* **What is needed**
Across the records that follow, how many lines contain the string "agent"? Answer with the number only.
START The records
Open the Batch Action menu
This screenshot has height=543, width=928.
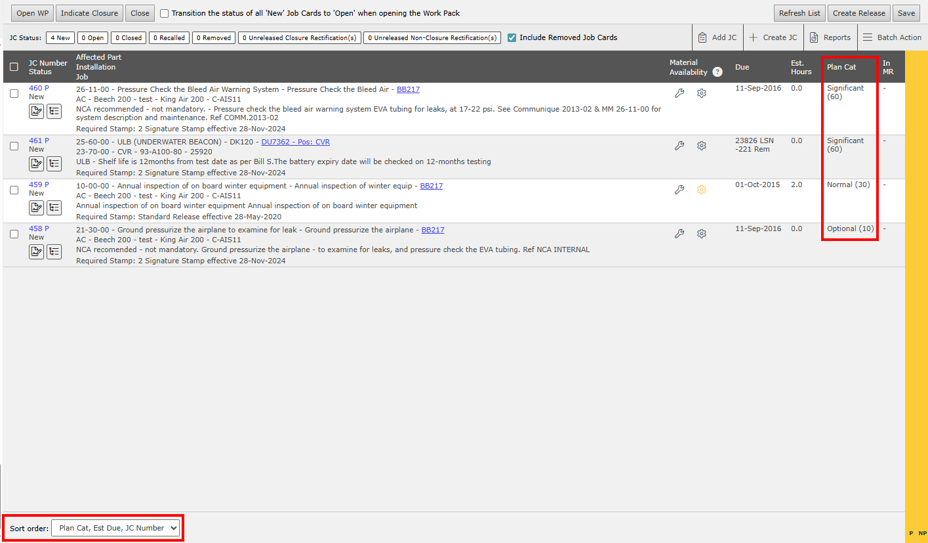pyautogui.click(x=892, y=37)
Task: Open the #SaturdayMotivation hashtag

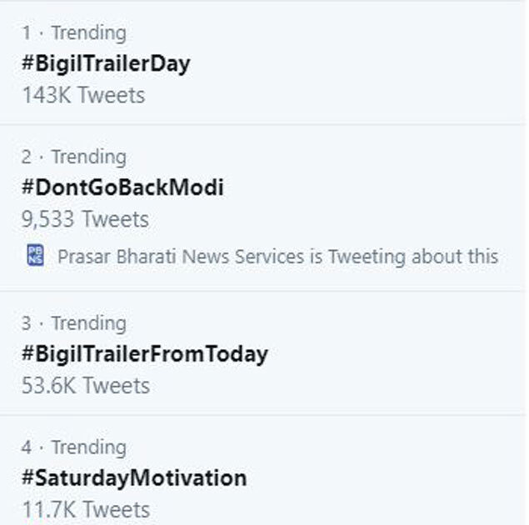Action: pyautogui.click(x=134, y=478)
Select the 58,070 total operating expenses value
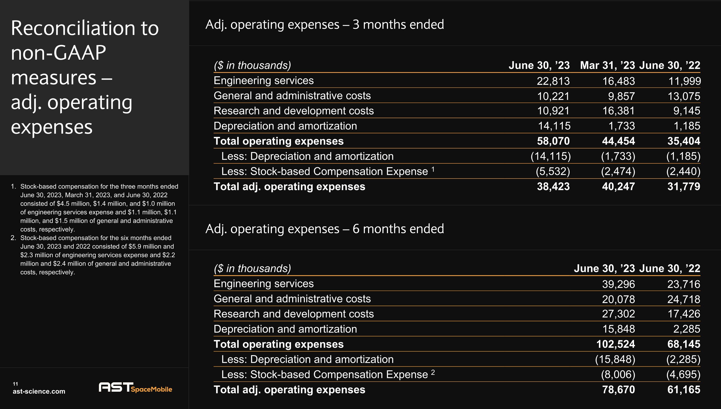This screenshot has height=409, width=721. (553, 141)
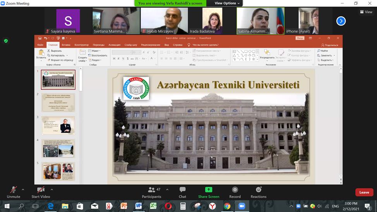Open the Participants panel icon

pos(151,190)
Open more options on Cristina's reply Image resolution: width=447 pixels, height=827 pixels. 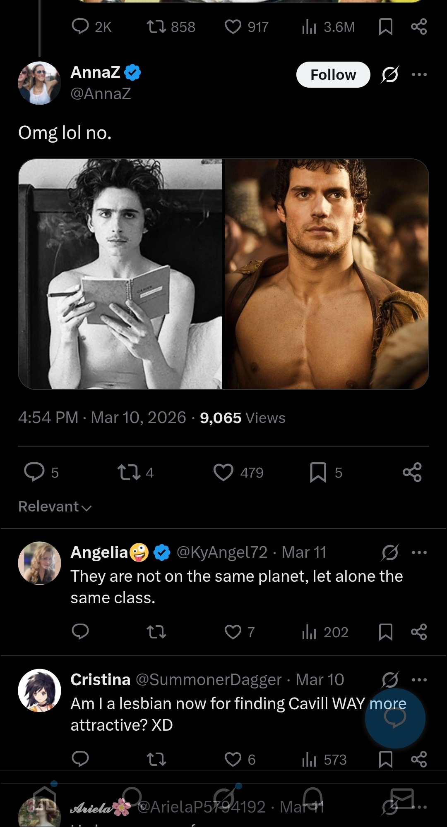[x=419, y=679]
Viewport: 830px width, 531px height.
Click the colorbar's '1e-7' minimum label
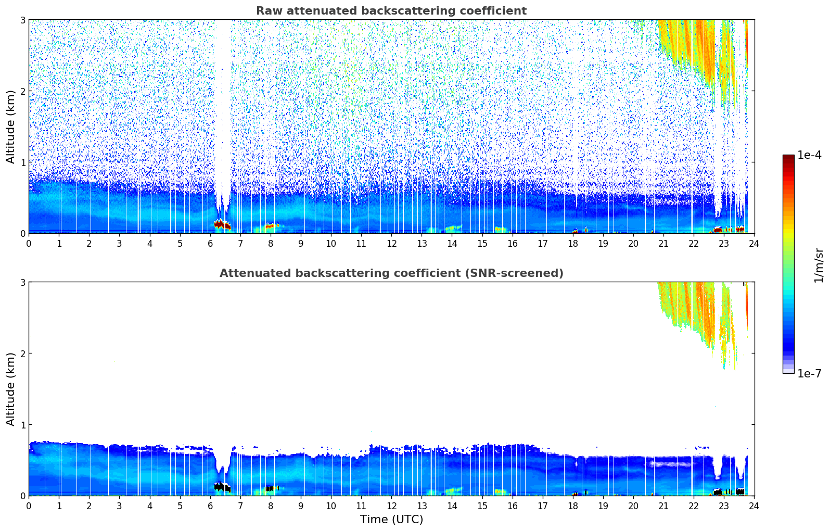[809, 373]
END The records
START The records
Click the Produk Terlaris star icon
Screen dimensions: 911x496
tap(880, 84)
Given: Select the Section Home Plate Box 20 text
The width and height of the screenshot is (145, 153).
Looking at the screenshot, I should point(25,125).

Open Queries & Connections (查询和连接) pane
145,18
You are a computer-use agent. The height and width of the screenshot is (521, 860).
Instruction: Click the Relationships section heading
END The records
START The records
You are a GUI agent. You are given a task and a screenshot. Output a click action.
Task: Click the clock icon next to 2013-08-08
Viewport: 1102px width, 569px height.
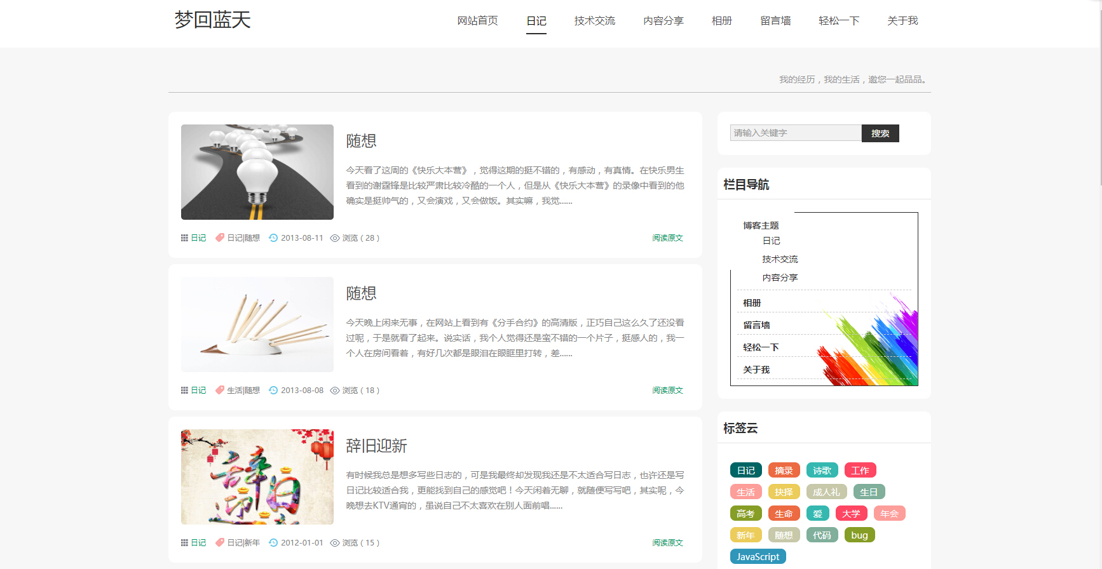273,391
END The records
* **Exercise result**
2